February 5th, 2009 by Seldom

From ATTRA:

For many homeowners, building an attached solar greenhouse is very appealing. They believe that they can extend their garden’s growing season while reducing their home heating bills. Unfortunately, there is a contradiction between the use of a greenhouse to grow plants and the use of it as a solar collector for heating the house.

• To provide heat for a home, a solar collector needs to be able to collect heat in excess of what plants can tolerate.

• Much of the heat that enters into a greenhouse is used for evaporating water from the soil and from plant leaves, resulting in little storage of heat for home use.

• A home heat collector should be sealed to minimize the amount of heat loss. Greenhouses, however, require some ventilation to maintain adequate levels of carbon dioxide for plant respiration and to prevent moisture build-up that favors plant diseases.

Greenhouse management practices also can affect heat storage. For example, a full greenhouse stores heat better than an empty one. However, almost half of the solar energy is used to evaporate water from leaf and soil surfaces and cannot be stored for future use. Solar heat can be complemented with heat from compost as described in the ATTRA publication Compost Heated Greenhouses. Besides adding some heat to the greenhouse, increased carbon dioxide in the greenhouse atmosphere, coming from the decomposition activities of the microorganisms in the compost, can increase the efficiency of plant production.

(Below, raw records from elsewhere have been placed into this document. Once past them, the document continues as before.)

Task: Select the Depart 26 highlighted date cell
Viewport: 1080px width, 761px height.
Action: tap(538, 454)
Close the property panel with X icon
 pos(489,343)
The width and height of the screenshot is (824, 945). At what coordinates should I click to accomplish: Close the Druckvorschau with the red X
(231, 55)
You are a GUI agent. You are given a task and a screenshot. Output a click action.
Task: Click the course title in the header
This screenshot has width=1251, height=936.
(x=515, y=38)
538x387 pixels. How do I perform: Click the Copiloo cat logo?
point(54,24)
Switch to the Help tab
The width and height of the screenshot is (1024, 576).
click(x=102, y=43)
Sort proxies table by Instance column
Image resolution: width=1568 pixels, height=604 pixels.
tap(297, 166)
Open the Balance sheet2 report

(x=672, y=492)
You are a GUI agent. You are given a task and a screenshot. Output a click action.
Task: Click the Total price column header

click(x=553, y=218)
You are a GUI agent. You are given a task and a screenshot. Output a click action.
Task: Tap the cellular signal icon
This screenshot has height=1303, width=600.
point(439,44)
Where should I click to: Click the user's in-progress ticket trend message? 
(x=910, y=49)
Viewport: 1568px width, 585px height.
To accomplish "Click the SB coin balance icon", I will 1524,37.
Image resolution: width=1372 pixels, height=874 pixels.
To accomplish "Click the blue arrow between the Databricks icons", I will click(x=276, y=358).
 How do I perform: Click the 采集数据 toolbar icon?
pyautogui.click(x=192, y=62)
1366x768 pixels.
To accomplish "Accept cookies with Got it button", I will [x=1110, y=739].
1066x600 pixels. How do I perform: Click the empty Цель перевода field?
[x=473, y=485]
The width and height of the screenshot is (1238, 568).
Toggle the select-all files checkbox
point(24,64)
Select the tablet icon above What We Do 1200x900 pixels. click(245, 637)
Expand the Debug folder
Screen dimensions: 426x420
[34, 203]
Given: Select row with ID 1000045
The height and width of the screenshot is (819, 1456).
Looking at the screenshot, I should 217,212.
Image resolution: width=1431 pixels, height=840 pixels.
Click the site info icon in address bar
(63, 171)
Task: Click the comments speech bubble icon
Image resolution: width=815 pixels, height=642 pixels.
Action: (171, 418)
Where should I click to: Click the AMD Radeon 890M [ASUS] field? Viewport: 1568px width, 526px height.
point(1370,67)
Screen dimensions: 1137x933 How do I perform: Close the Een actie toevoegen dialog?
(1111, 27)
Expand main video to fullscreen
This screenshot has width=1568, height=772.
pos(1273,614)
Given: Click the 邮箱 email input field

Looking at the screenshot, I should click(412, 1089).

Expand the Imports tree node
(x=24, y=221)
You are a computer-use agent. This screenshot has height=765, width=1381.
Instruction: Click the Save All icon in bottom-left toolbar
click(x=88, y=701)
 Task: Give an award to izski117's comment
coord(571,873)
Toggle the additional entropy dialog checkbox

Because of the concentrated air use by plants, greenhouses require approximately two air exchanges per minute.

Shading provided by mature trees is not recommended. Older books on solar greenhouse design argue that deciduous trees can provide shade in the summer but allow for plenty of sunlight to enter through the glazing in the winter after the leaves are gone. However, more recent literature notes that a mature, well-formed deciduous tree will screen more than 40% of the winter sunlight passing through its branches, even when it has no leaves.